Опасный участок начался где-то на середине гребня, и, для того чтобы его пересечь, я сел на него верхом, свесив ноги по разные стороны. Но из-за карнизов, которые могли рухнуть подо мной в любой момент, я все время держал ледоруб наготове, чтобы намертво вцепиться им в скальный гребень, если вдруг меня сорвет. Гребень был узкий и острый, как лезвие ножа; как только я перемещался по нему вперед и наваливался всем весом, из-под моей левой ноги срывался карниз. От каждого такого движения Найф-Ридж вздрагивал под моей промежностью. Комья снега падали в нереальной тишине, и под ногами вдруг резко открывалось пространство. Я полностью сосредоточился на том, чтобы аккуратно делать все необходимые движения: найти подходящее место, лучше всего трещину, поставить туда кошку, рывком переместить тело на пятнадцать-двадцать сантиметров. Найф-Ридж я пролез довольно быстро и, чтобы отметить преодоление опасного участка, достал цифровой фотоаппарат и сфотографировал свою широкую улыбку.

СТРОКИ ДАННЫХ -
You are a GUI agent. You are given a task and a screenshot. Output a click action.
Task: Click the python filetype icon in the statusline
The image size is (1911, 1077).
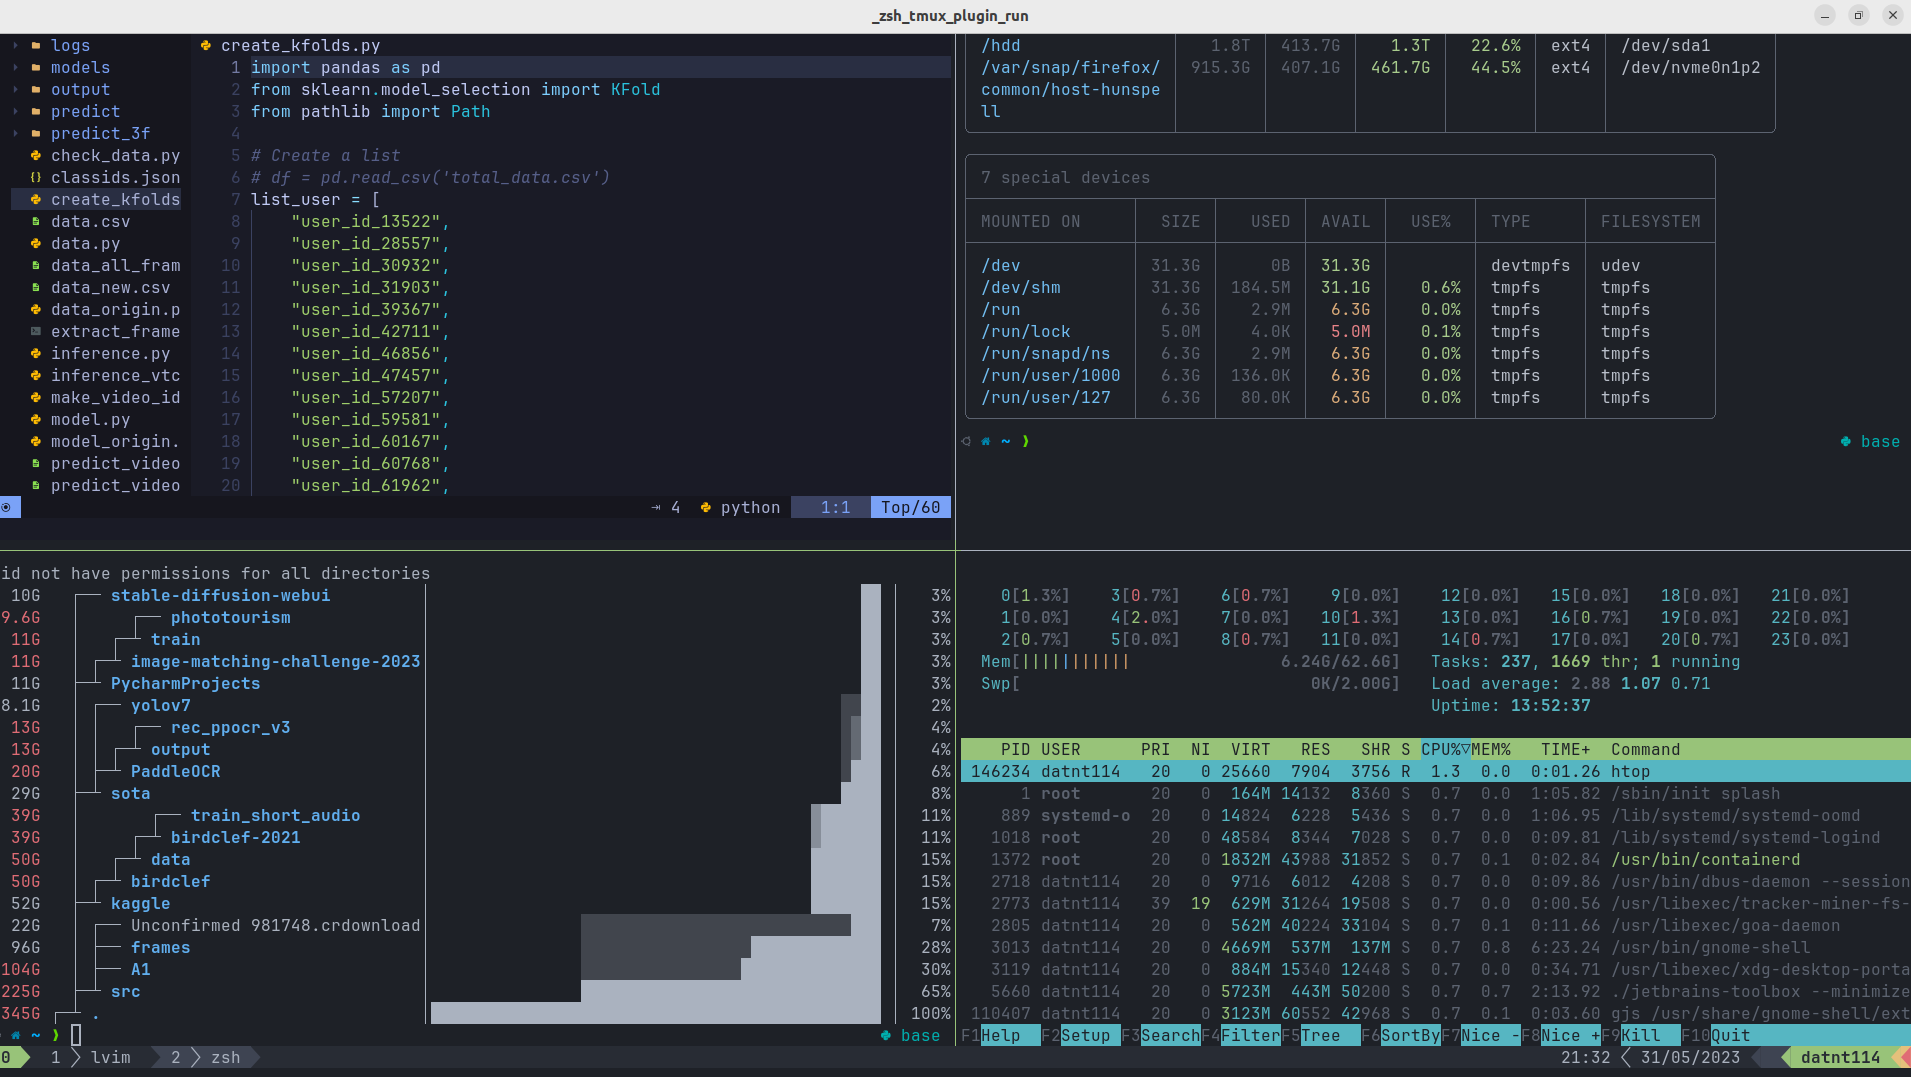point(706,507)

ЧТО СДЕЛАТЬ -
A - Назови все предметы снаряжения, которые упоминаются в рассказе о переходе через Найф-Ридж.
B - Допиши рассказ о переходе через Найф-Ридж дальше, начиная сразу после его последнего предложения.

ОТВЕТЫ ПО ЗАДАНИЯМ -
A - Ледоруб, кошка, цифровой фотоаппарат.

B -
Барахтаясь в снегу, я победил последние сто пятьдесят метров и в 11:45 оказался на вершине пика Кэпитол. Итак, я завершил сорок третье зимнее соло на четырнадцатитысячник; я стоял на вершине, о которой мечтал пять лет, и наконец-то был уверен, что завершу свой проект. Я снял свое ликование на видео, сделал несколько фотоснимков и обратно через опасный траверс вернулся к своим лыжам около К2. Ко второй половине дня я оказался в тени от верхних склонов горы, и температура сильно понизилась. Пока я поднимался в глубоком рыхлом снегу, пока копал канавы на подъеме, в мои перчатки набился снег, и они промокли. С наступлением вечерних морозов эта влага схватилась в лед, и сейчас мне приходилось постоянно снимать перчатки и вычищать его с подкладки.
Но, спускаясь на лыжах с К2, я больше заботился о состоянии склонов, чем о своих руках. Да и спуск был восхитителен: первые несколько серпантинов, которые я описал на склонах К2, можно, наравне с первым серпантином на спуске с Гарварда, занести в шорт-лист моих любимых внетрассовых спусков. Но, спустившись в лагерь на озере Мун, я уже знал, что с правой рукой какая-то беда: что бы я ни делал, ощущение тепла в нее не возвращалось. Я разжег горелку и держал руки над огнем до тех пор, пока подкладка перчаток не оттаяла, но кончики пальцев тем не менее ничего не ощущали, даже жара горелки. Содрав с рук уже горячую подкладку, я увидел свои мраморно-белые пальцы, и это меня не обрадовало.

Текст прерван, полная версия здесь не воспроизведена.